* _What you should do_
All pictures are to be dropped, and everything else in the data duplicated exactly.

* _Data for the task_

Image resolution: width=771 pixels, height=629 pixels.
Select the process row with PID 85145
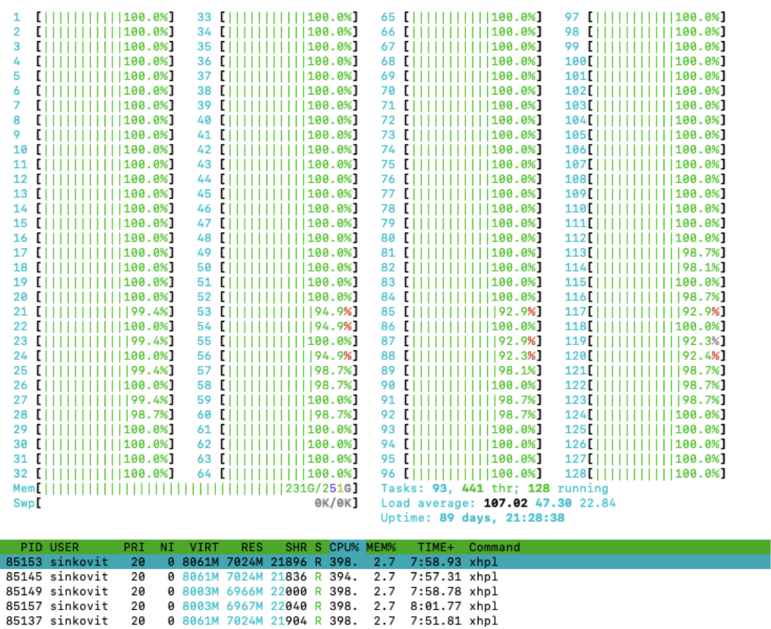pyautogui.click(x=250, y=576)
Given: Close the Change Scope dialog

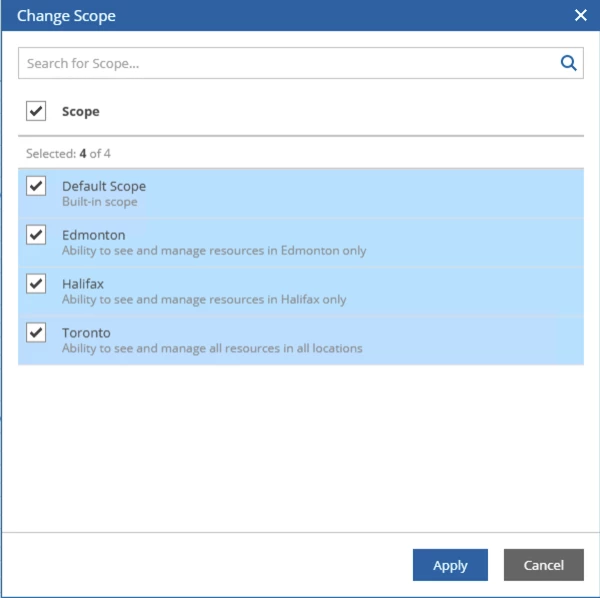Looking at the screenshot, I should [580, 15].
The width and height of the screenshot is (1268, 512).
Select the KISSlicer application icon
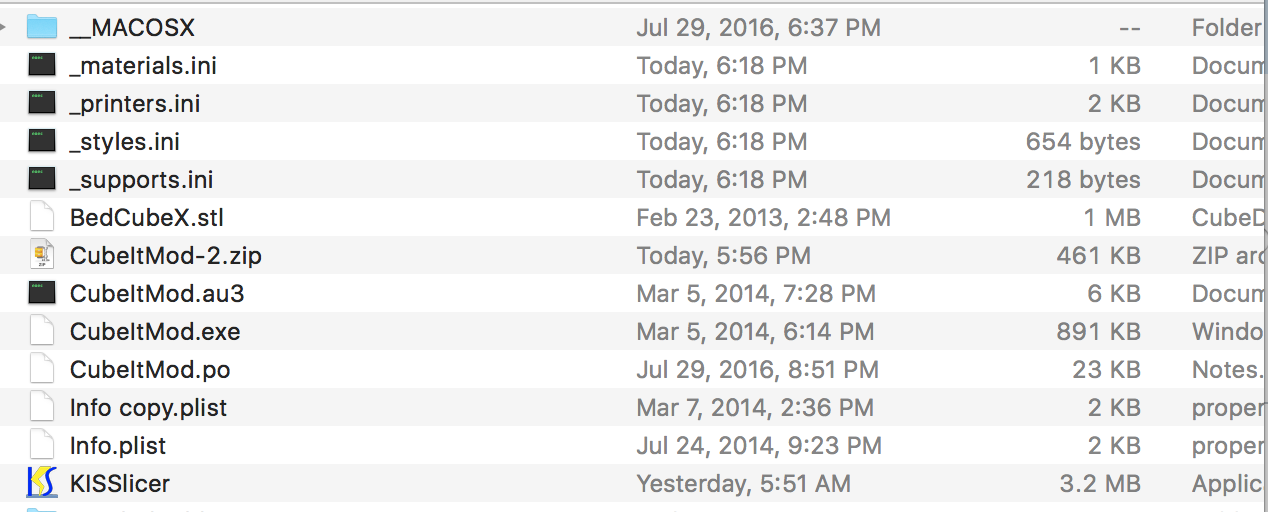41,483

* _Expected output_
Image resolution: width=771 pixels, height=629 pixels.
Select the process row with PID 85145
pyautogui.click(x=250, y=576)
Given: Close the Change Scope dialog

Looking at the screenshot, I should [580, 15].
The width and height of the screenshot is (1268, 512).
Select the KISSlicer application icon
41,483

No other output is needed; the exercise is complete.